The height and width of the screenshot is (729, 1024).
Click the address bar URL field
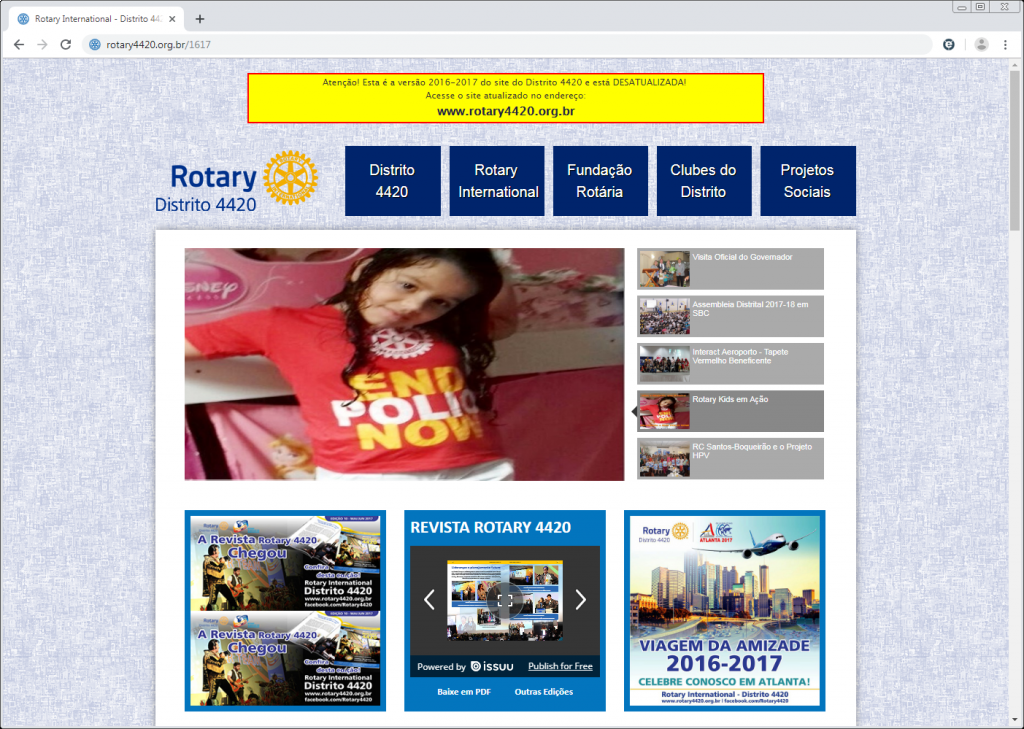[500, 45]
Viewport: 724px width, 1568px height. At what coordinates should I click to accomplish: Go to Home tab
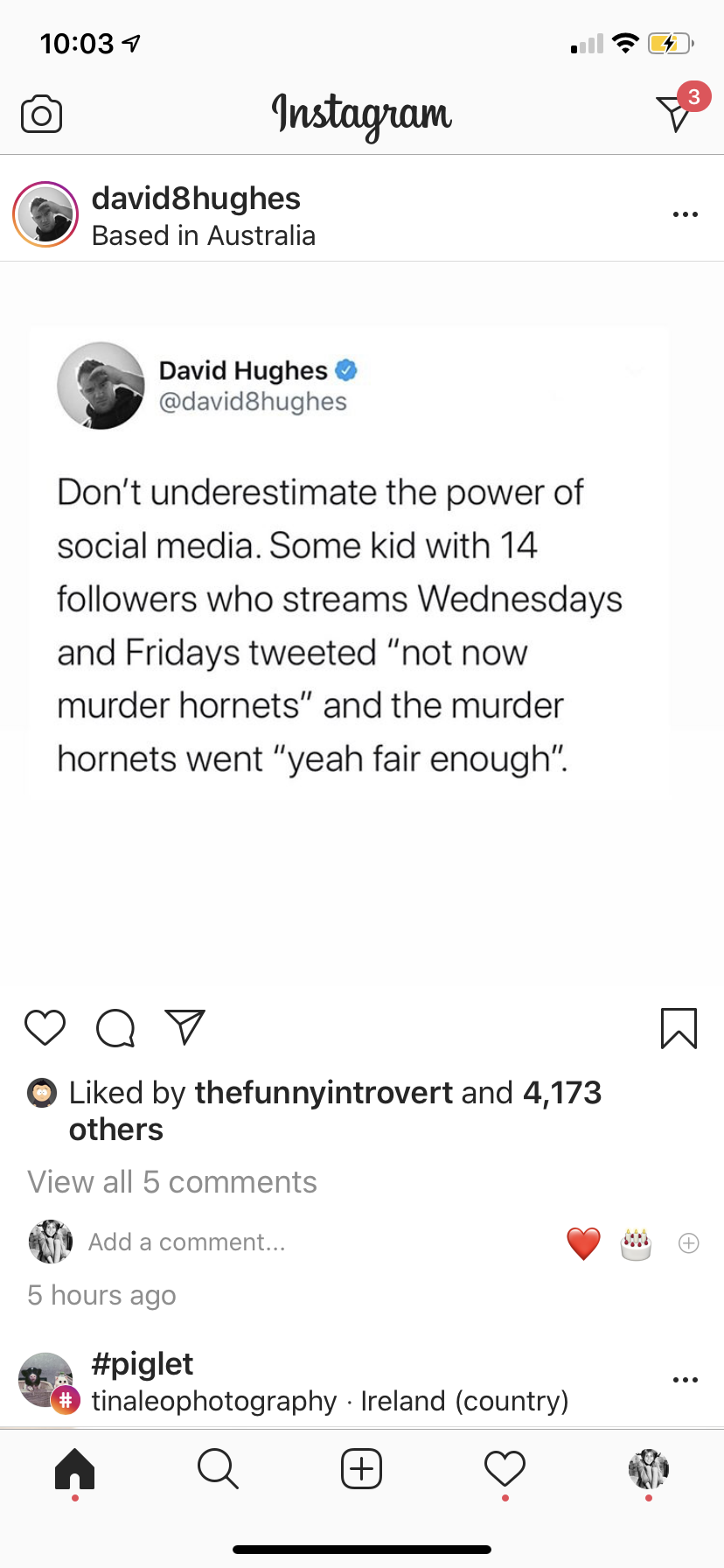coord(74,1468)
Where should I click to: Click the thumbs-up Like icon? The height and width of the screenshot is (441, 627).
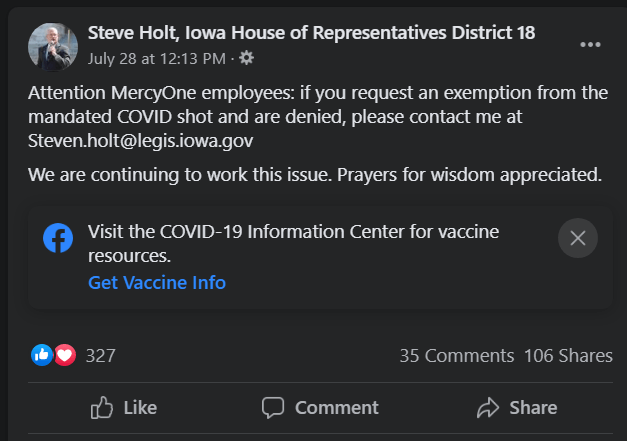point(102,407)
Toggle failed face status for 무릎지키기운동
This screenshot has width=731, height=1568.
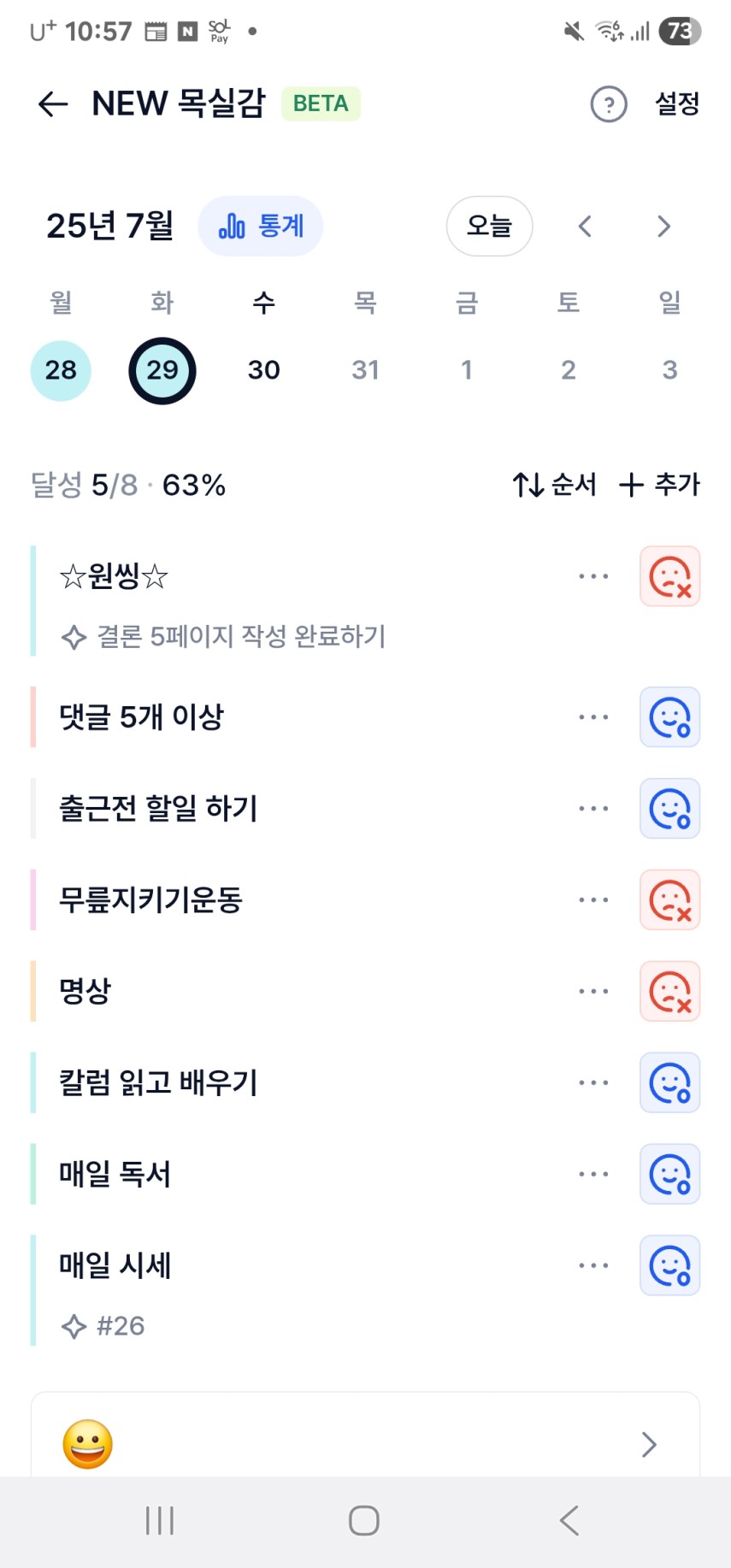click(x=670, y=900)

• • • • •

__Task instructions__.
Your answer must be the exact lines from the records above, from the one containing "Click the address bar URL field" through the one containing "Toggle failed face status for 무릎지키기운동", both included, with every picture left out.

__Completed exercise__.
Click the address bar URL field
[500, 45]
Viewport: 724px width, 1568px height. At what coordinates should I click to accomplish: Go to Home tab
coord(74,1468)
Where should I click to: Click the thumbs-up Like icon? The height and width of the screenshot is (441, 627).
point(102,407)
Toggle failed face status for 무릎지키기운동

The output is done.